まぁ、オレも13才のとき、親からの折檻がイヤで家を飛び出して山の中に逃げ込んで、それ以来43年間、サバイバル生活を送ったけど…とはいえ、あの子は7才だろ。つらかったと思うよ。
■サバイバルの条件1 身を寄せる場所
人けのない山ん中で、何が怖いかって? 獣だよ。草木のカサカサした音や葉っぱがかすれた音が聞こえてくると、無性に怖くなるんだよ。何か動物が出てきて、襲われるんじゃないか、って。
あの子もきっと、歩き始めは音を立てないように静かに歩いてたろう。
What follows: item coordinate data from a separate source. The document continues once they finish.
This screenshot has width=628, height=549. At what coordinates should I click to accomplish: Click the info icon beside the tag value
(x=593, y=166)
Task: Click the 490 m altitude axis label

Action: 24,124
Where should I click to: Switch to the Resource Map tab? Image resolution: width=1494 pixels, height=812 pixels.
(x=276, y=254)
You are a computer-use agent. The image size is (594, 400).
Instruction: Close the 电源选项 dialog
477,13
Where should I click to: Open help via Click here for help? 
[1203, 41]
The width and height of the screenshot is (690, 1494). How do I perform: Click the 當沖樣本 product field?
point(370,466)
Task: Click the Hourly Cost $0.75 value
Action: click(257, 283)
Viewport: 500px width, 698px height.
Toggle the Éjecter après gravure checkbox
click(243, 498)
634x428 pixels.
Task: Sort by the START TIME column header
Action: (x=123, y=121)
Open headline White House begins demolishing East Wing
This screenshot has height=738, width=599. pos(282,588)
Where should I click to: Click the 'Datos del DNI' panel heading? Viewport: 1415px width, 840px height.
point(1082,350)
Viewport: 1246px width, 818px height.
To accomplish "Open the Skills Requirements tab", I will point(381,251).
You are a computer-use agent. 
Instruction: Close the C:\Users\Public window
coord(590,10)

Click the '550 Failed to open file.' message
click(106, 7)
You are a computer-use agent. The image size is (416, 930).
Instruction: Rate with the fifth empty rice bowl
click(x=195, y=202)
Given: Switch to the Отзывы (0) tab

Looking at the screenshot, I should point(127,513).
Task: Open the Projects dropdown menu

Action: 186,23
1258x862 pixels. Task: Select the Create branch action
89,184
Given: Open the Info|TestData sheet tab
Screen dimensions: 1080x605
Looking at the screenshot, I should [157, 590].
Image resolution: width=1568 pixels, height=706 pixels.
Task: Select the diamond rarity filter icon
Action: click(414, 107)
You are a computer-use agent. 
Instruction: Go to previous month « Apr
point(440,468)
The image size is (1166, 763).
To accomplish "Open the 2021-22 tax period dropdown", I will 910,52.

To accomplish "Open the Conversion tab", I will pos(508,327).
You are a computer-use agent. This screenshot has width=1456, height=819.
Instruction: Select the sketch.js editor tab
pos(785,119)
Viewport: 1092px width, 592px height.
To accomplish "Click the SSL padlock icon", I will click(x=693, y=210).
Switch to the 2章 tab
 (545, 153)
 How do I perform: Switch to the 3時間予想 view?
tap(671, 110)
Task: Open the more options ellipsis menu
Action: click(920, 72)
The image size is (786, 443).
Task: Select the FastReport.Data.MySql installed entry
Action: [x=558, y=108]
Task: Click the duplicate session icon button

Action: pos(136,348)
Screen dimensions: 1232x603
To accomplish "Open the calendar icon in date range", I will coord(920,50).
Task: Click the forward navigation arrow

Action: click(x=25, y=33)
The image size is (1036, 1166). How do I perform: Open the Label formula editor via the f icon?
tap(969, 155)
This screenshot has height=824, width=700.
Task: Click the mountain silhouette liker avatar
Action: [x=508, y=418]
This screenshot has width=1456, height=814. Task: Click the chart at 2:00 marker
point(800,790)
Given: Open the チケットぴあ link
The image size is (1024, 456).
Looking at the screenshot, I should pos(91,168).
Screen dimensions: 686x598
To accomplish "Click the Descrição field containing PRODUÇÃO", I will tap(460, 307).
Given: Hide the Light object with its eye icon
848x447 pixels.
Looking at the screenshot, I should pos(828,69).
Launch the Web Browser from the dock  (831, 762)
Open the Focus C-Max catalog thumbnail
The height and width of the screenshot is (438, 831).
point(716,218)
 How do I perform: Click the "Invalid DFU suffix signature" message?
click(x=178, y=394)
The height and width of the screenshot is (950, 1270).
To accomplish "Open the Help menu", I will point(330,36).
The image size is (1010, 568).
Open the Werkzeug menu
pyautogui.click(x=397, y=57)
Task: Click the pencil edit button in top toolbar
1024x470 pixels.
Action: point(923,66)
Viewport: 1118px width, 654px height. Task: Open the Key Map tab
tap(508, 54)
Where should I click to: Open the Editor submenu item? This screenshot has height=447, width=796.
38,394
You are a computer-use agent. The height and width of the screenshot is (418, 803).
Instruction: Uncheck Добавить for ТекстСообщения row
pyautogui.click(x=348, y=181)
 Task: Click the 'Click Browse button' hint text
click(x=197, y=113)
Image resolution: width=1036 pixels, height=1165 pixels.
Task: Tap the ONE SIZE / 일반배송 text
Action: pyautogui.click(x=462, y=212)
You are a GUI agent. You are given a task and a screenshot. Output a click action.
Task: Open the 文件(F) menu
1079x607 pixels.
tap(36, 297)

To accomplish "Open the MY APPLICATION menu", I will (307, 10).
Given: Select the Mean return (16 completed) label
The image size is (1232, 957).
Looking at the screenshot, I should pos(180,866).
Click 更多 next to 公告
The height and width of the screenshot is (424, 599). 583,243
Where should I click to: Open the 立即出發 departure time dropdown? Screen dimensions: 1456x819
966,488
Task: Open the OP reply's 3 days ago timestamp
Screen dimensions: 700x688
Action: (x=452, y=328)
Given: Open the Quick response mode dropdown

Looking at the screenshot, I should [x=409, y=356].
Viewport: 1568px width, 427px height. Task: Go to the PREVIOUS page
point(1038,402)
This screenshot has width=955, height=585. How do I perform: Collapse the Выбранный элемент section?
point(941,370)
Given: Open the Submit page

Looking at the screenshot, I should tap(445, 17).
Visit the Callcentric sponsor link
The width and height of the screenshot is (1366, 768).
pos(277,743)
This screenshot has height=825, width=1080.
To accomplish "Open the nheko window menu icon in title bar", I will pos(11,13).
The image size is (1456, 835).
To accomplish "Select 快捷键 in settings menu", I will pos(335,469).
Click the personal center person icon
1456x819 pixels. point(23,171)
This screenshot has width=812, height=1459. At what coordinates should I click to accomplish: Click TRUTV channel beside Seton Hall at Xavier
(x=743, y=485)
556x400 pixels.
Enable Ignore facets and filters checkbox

だけど、周りに誰もいない、だんだん暗くなってくる…そうなると、物音を立てないことなんかどうでもよくなって、知らず知らずのうちに足早になる。で、気づいたら、何から逃げてるんだかわからないけど、追われるように走り出しちまうんだよ。
あの子が賢かったのは、小屋を探したことだね。オレの場合は、家に戻るつもりがもともとなくて洞窟に辿り着いたんだけど…独りぼっちで夜を越すとき、何が大切かって、まずは、雨露や寒さをしのげて、獣に襲われにくいところ、身を寄せられる場所、体を冷やさない場所を見つけ出すことなんだよ。
周りが真っ暗闇にならないうちに自衛隊の小屋を見つけ出して、そこに身を潜めた時点で、あの子は第1関門を越えたんだ。生き残るための条件──そんなものがあるとするなら、その1つ目は、身を寄せる場所の確保だな。